Police have arrested a man who tried to steal a document more than eight centuries old which is considered to be a building block of democracy of the United States.
The best preserved of the four remaining copies of the Magna Carta—a charter of rights produced in 1215 by order of King John of England—was displayed in Salisbury Cathedral in Wiltshire, England.
Police say the 45-year-old suspect smashed holes into the glass box which protects the document and are questioning him on suspicion of attempted theft, possession of an offensive weapon and criminal damage.
The valuable document, which has been on display since 2015 in the cathedral's 13th-century Chapter House, was not damaged and no one was injured.
Latin for "Great Charter," the Magna Carta was a big influence on America's Founding Fathers and served as the basis of the U.S. Constitution, the Bill of Rights and the Universal Declaration of Human Rights.
It established personal freedoms and forced the King to recognize the rights of citizens. Its defense of liberty has been cited by former U.S. presidents.

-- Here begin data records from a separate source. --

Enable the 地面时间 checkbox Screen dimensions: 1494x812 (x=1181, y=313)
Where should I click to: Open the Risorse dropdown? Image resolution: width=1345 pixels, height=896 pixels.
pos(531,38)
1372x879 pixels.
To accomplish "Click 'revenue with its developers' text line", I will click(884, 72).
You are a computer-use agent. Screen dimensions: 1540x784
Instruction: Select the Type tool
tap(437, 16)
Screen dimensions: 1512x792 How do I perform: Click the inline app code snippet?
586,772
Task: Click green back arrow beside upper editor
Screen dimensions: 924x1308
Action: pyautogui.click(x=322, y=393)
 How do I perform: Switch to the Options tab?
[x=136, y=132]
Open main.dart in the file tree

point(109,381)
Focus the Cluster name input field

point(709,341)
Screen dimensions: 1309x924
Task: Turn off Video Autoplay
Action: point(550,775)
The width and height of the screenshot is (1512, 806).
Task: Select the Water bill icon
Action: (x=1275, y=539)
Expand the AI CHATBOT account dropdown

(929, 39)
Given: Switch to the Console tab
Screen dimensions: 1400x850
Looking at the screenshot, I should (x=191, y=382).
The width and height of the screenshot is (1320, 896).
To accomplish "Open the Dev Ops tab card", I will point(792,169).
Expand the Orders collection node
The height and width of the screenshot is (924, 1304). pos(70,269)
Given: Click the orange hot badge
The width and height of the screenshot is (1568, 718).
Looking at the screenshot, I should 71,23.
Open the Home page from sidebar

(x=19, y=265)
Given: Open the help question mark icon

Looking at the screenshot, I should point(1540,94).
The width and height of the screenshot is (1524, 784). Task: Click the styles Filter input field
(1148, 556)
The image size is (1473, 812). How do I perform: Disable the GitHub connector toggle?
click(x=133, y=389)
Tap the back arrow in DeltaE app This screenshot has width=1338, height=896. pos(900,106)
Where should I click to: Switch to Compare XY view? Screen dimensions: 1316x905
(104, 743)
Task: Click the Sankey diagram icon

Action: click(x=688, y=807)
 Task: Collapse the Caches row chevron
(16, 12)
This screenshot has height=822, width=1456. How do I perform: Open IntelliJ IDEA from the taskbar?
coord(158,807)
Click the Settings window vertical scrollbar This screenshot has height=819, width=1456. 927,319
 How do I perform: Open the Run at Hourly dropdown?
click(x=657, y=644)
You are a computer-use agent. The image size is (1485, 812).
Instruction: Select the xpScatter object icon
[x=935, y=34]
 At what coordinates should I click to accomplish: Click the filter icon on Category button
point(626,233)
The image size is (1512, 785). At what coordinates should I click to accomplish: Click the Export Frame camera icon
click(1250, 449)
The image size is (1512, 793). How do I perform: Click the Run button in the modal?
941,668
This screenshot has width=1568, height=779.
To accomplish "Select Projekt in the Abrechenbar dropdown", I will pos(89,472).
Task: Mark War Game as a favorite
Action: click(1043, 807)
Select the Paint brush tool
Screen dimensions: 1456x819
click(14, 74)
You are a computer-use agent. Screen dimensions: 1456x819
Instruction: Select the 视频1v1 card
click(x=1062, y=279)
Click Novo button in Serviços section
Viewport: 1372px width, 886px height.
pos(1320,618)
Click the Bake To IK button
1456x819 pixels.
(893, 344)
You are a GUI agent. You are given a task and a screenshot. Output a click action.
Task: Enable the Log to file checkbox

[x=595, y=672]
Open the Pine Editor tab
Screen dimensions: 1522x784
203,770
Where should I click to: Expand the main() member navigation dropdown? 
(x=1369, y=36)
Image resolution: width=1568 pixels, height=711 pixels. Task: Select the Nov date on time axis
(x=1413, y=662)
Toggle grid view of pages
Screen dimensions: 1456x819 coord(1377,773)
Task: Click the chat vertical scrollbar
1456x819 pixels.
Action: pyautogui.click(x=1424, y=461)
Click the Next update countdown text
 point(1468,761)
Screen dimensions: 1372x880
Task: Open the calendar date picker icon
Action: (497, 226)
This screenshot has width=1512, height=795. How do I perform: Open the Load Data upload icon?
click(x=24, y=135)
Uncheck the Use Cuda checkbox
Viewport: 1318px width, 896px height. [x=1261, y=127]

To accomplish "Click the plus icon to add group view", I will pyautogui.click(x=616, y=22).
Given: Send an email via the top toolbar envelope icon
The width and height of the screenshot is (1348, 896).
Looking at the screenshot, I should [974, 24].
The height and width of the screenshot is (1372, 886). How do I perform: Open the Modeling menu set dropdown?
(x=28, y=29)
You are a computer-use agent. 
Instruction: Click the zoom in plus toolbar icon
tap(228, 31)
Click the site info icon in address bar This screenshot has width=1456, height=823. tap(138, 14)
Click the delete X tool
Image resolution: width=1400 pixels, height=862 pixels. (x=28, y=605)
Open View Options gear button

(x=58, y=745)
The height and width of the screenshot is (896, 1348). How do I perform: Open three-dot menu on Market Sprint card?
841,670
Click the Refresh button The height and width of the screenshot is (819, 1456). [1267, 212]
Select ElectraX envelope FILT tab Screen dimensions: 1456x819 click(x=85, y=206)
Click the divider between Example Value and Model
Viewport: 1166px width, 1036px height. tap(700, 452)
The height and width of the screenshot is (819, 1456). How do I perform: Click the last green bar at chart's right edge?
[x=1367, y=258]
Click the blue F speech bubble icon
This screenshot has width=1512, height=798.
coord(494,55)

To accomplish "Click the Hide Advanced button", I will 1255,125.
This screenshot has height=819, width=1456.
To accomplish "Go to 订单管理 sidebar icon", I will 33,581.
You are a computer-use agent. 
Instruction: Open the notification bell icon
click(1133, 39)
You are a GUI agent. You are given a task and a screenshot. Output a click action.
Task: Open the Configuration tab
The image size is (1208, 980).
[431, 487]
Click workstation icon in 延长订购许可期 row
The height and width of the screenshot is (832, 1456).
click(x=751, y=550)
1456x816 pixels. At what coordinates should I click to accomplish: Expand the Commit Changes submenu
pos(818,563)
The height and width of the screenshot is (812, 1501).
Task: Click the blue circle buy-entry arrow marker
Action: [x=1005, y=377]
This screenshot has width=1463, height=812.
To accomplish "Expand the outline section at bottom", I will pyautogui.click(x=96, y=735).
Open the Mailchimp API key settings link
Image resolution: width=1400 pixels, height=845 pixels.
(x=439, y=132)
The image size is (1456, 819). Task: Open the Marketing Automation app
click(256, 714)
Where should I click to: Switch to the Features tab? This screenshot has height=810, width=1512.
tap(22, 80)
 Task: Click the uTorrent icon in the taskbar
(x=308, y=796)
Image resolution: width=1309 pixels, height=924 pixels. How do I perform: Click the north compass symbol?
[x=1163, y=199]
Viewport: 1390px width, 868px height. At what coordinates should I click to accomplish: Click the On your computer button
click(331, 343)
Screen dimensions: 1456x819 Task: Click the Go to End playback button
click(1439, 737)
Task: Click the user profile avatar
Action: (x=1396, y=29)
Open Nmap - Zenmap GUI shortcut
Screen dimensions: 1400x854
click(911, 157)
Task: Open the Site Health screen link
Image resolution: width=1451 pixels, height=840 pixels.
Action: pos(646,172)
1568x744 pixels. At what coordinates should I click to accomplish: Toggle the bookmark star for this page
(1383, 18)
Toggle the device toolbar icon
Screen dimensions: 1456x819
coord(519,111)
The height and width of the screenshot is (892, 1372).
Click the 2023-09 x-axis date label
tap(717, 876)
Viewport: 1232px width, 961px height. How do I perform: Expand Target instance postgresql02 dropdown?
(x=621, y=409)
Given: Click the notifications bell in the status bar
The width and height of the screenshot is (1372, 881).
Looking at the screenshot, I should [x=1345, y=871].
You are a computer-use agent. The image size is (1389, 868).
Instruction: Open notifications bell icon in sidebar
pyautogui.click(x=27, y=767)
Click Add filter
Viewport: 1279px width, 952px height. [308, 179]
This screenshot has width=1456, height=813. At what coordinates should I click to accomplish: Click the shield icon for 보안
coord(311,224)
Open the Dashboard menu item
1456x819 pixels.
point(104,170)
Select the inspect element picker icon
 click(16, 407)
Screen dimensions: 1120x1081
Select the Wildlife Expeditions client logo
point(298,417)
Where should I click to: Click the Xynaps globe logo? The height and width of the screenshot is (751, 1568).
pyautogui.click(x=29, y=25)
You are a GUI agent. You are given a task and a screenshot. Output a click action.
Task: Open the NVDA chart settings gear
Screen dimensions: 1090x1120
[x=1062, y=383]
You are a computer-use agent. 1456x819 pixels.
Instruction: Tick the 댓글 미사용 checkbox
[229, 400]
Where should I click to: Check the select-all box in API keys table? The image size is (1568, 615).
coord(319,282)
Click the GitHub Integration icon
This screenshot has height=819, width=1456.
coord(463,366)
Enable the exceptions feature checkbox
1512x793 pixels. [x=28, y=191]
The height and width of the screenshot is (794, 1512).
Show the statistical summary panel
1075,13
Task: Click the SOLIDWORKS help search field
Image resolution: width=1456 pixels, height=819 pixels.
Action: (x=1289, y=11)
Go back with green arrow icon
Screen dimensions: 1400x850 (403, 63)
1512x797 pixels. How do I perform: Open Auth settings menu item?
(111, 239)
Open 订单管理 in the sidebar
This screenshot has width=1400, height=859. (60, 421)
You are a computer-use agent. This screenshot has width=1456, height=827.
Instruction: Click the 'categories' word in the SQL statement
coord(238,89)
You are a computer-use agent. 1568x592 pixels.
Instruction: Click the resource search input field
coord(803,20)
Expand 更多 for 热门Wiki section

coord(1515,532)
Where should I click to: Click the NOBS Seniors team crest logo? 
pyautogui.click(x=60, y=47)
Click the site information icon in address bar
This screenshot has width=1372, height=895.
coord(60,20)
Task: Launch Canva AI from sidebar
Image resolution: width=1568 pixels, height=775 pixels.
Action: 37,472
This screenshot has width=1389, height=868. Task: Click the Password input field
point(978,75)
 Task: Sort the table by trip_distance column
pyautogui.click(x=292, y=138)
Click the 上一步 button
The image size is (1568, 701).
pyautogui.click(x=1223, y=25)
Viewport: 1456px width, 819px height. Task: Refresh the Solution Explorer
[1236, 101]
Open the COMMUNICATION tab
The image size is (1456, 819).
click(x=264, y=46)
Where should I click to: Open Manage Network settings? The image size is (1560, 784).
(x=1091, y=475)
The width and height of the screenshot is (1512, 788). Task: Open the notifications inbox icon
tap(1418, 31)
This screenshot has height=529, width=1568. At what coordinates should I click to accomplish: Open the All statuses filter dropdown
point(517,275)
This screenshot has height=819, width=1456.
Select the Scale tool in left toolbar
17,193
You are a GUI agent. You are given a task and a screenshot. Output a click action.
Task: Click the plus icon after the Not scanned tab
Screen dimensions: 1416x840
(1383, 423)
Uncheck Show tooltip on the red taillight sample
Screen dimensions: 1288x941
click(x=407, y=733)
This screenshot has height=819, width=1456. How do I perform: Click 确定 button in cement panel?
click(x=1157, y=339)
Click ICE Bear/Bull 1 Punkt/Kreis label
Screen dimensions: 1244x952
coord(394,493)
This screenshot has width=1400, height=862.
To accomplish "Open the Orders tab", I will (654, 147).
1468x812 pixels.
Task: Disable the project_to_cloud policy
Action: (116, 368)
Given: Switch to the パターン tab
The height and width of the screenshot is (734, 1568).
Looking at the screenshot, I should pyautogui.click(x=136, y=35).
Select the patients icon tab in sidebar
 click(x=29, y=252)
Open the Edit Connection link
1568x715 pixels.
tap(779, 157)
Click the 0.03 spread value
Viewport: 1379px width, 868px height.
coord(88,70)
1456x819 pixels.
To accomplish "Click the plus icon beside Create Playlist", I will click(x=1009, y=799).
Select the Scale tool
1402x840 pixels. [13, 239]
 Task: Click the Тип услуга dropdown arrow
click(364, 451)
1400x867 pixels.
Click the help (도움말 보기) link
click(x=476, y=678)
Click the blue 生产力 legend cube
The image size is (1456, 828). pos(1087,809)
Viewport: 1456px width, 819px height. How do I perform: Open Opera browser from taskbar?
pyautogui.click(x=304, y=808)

The U.S. Constitution's Fifth Amendment stating that "no person shall be deprived of life, liberty, or property, without due process of law", is a phrase that was inspired by the Magna Carta.
Franklin D Roosevelt said in 1941: "The democratic aspiration is no mere recent phase in human history… It was written in Magna Carta."
On the 800th anniversary of the document in 2015, then President Barack Obama described how its ideals "inspired America's forefathers to define and protect many of the rights expressed in our founding documents, which we continue to cherish today."
A spokeswoman for Salisbury Cathedral told the BBC that the document would be back on display soon.
The cathedral was recently at the center of the story of two Russian men whom British authorities accuse of being behind the attempted poisoning of the spy Sergei Skripal and his daughter Yulia, in March. Another woman, Dawn Sturgess, later died from exposure to the novichok substance.
The men, later identified as Anatoliy Chepiga and Alexander Mishkin, insisted that they had only been in the English town to visit the historic cathedral, in an explanation that was widely ridiculed.